Minuteman Health of Massachusetts and New Hampshire announced it is withdrawing from the Affordable Care Act exchanges in 2018, leaving only four co-ops in operation. The co-op will stop writing business on January 1 and organize a new company, Minuteman Insurance Company, instead.
The company cited issues with Obamacare's risk-adjustment program, which is the program that shifts money away from those with healthier customers to those with sicker enrollees. Minuteman Health said that the negative impact of this program had been "substantial."
"Unfortunately, the program has not worked as intended," the company said. "It has been difficult for insurers to predict their risk-adjustment obligations, which has led some to withdraw from the ACA market."
"The program also unfairly penalizes issuers like MHI that are small, low cost, and experience high growth," the company said. "The significant relative impact from risk adjustment has been the principal driver of a reduction in MHI's surplus and capital over 2 [sic] time."
The co-op was able to grow to 37,000 members since it began in 2014 but said that being subject to certain co-op rules made it hard to adjust its business model to mitigate issues with the risk-adjustment program. The co-op was awarded $156.4 million in taxpayer-funded loans in 2012 and 2013.
The new company, Minuteman Insurance Company, will not be subject to these rules.

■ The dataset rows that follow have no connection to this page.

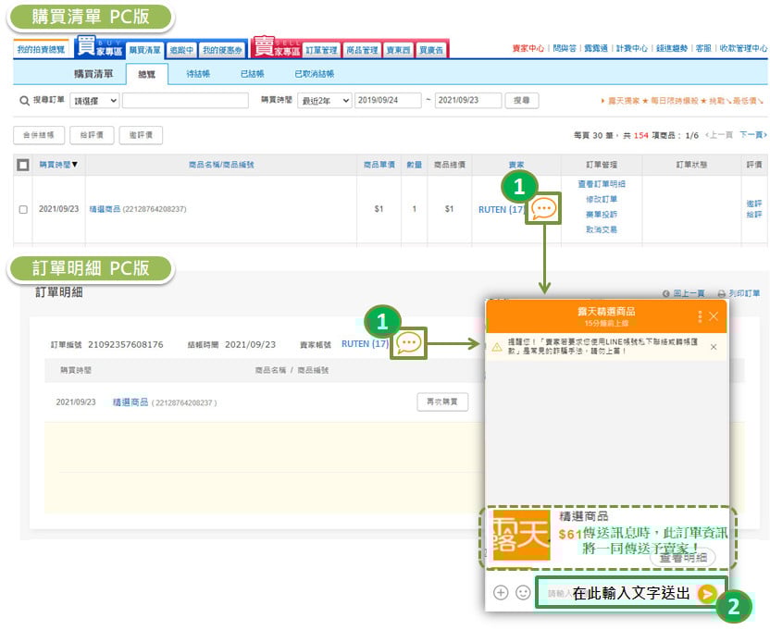Select the 已取消結帳 tab
Image resolution: width=770 pixels, height=630 pixels.
[314, 74]
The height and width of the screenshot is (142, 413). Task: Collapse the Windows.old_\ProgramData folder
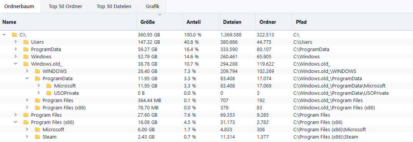tap(27, 79)
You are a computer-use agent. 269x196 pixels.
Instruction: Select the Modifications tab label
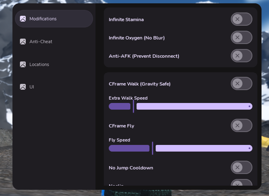tap(43, 19)
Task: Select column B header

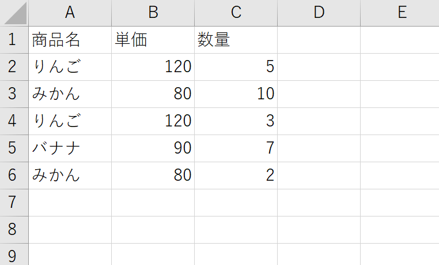Action: 153,13
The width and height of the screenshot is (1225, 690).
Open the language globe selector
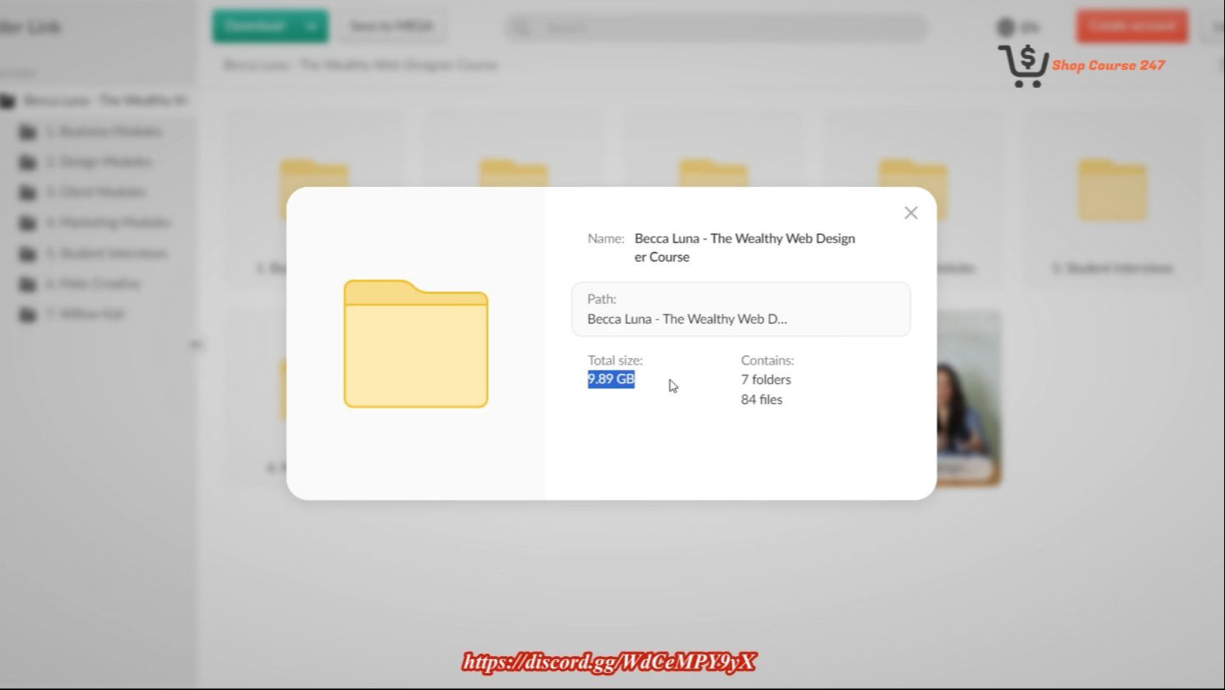pyautogui.click(x=1017, y=27)
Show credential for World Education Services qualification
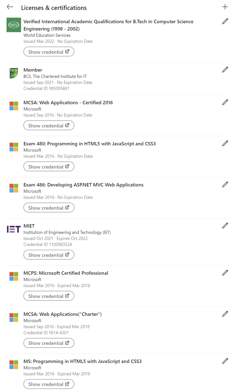The image size is (234, 392). (x=49, y=52)
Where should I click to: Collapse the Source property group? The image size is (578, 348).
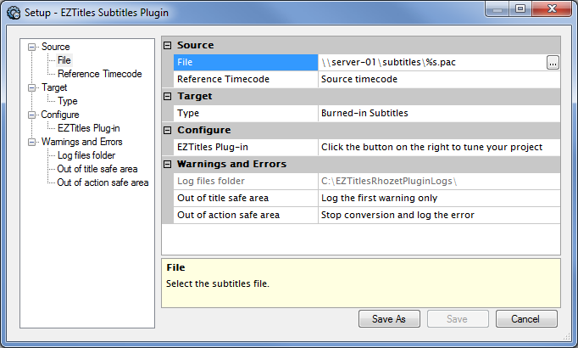tap(167, 45)
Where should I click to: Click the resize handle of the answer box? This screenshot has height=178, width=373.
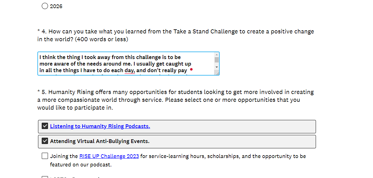pos(218,74)
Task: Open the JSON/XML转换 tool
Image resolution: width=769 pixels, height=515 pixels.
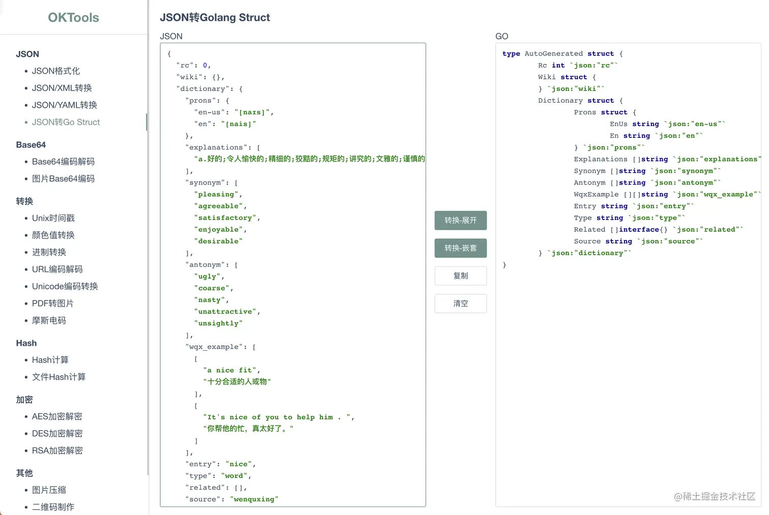Action: coord(62,88)
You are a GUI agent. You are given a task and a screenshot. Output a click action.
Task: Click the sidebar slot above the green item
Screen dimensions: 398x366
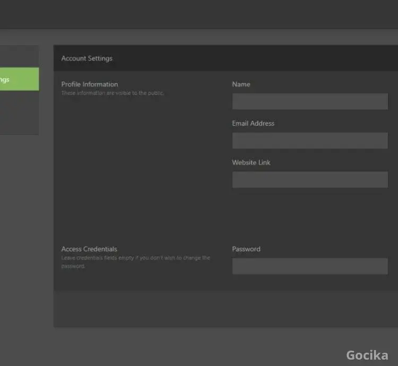(x=19, y=56)
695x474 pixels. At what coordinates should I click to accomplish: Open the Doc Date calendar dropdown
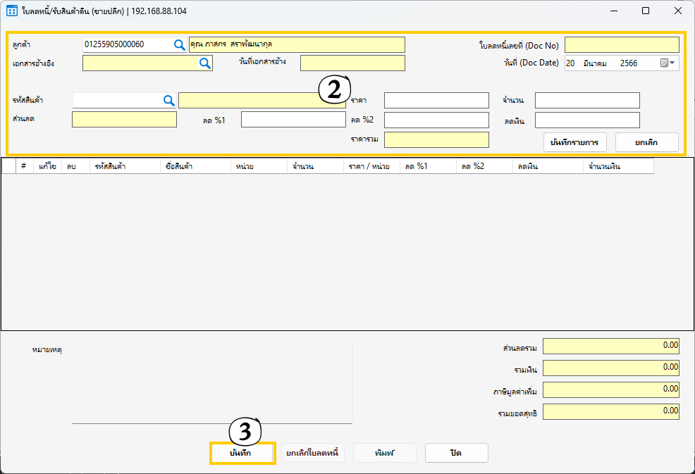point(668,63)
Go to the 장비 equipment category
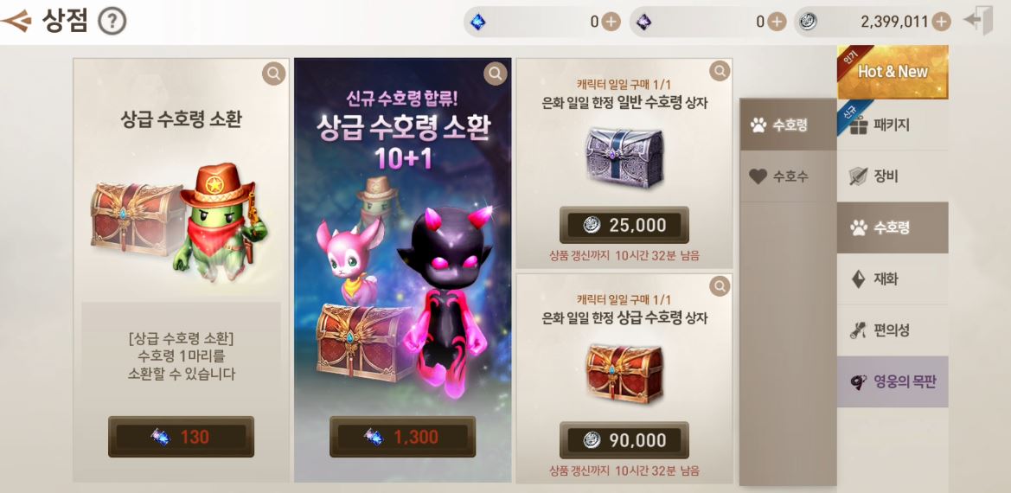The height and width of the screenshot is (493, 1011). pos(893,176)
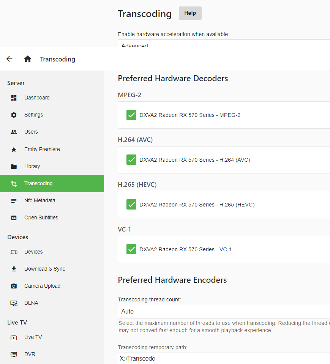The image size is (330, 364).
Task: Open DLNA settings page
Action: pyautogui.click(x=31, y=303)
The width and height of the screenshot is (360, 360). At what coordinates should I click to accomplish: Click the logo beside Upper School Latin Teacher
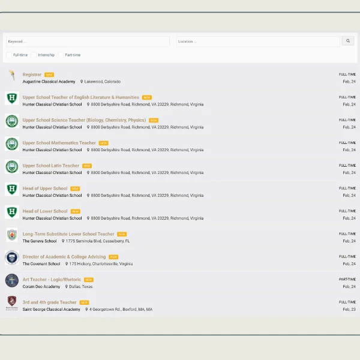click(12, 167)
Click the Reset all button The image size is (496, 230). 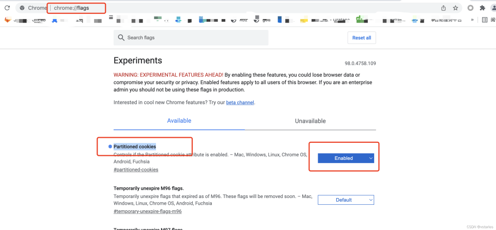click(x=361, y=38)
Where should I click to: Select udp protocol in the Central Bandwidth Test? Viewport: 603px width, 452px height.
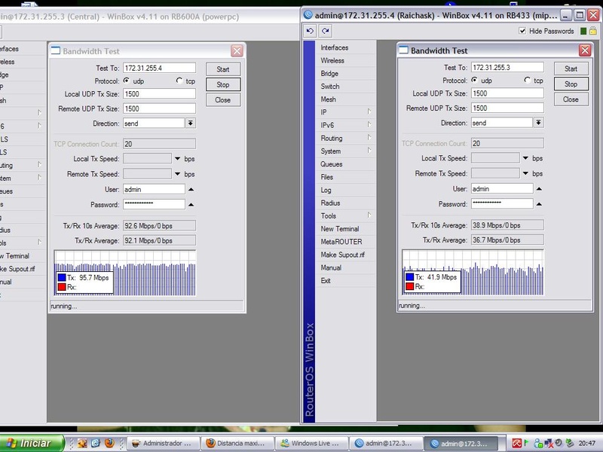click(127, 80)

"Offering our members a quality, more affordable coverage option has been Minuteman's mission from day one," said Tom Policelli, CEO of the co-op. "We want to continue that mission in 2018 and beyond through the new company we are currently working to organize. Forming Minuteman Insurance Company will allow us to address numerous federal restrictions and work to make our coverage available to more people."